Using federal dollars to invest in the poor and improving people’s access to life-saving clean energy, healthy food, and resilient infrastructure isn’t just a moral mandate. These dollars help ensure every American has what they need to realize the American Dream for themselves. Communities disproportionately impacted by pollution get clean-ups, better schools, access to cheap energy, and construction of healthcare facilities where previously none existed. Families who lost their homes to floods in Appalachia can repair and rebuild. Low-income households can finally afford to purchase energy-efficient appliances, weatherize their homes, and go solar to lower their energy bills.

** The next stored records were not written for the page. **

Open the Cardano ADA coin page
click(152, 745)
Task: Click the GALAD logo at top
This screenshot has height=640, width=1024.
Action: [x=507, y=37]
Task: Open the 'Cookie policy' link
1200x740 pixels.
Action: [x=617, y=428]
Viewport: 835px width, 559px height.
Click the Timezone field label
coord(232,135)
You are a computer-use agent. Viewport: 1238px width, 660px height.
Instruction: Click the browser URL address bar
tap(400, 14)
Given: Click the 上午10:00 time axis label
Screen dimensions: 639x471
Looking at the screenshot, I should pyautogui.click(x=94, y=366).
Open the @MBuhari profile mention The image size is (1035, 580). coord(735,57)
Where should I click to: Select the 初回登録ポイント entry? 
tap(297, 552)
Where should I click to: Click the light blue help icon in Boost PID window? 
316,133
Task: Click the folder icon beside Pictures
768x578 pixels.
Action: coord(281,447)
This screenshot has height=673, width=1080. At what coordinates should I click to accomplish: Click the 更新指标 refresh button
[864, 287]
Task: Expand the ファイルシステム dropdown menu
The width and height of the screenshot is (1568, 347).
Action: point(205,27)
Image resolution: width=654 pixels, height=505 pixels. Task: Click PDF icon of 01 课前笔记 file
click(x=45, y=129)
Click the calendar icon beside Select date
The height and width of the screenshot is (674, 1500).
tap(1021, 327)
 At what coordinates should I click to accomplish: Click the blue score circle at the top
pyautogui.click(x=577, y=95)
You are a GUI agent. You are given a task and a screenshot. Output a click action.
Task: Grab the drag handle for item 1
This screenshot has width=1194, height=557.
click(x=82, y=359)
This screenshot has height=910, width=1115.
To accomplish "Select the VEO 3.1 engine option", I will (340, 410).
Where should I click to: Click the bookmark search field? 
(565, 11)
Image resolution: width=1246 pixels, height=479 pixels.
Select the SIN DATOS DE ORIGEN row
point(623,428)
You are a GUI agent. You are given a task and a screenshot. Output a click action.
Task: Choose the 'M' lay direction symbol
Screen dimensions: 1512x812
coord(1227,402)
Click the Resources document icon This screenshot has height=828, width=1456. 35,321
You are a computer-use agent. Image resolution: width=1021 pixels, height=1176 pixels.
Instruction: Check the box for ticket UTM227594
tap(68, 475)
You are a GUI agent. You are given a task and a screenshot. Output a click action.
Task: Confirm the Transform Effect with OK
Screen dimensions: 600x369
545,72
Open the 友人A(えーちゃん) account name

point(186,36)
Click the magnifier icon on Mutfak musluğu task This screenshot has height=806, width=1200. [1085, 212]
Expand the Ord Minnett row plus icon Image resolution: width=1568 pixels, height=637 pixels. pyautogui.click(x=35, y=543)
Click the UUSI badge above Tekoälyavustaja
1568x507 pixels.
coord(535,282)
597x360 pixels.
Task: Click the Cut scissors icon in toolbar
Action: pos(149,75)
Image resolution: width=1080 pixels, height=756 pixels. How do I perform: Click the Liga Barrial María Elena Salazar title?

To yank money away from the most vulnerable, impoverished and polluted communities means that the current administration is giving up on one of its most critical directives: to make America great.
I joined Climate United because despite the uncertainty, I wanted to push forward the legacy — the dreams — of those hope-filled advocates who spent the last four decades putting their blood, sweat, and tears into making this country a better place to live.
While it’s tempting to stay quiet as these recent, unforgiving cuts impact the wellbeing of our communities, we can’t give up. We owe it to the people we represent, and for whom federal grants and programs are a lifeline, to defend these programs.
Whether you’re a long-time organizer fighting to keep your Community Change Grant; a banker or clean energy developer looking to leverage tax credits, EPA programs, or other federal funds to build community wealth; or someone new to this work entirely, it’s time to make some noise. Together, we can tell this administration that we’re not giving up on making this country a cleaner, healthier, more prosperous, and resilient place for everyone.

Cameron Oglesby is the Senior Officer for Rural Outreach at Climate United, focused on connecting rural and low-income disadvantaged communities to economic opportunity through clean energy investment. She is an internationally awarded environmental justice organizer and solutions journalist with experience in sustainability and public sector management consulting. Her reporting has appeared in The Nation, Grist, Environmental Health News, and Yale Climate Connections among others.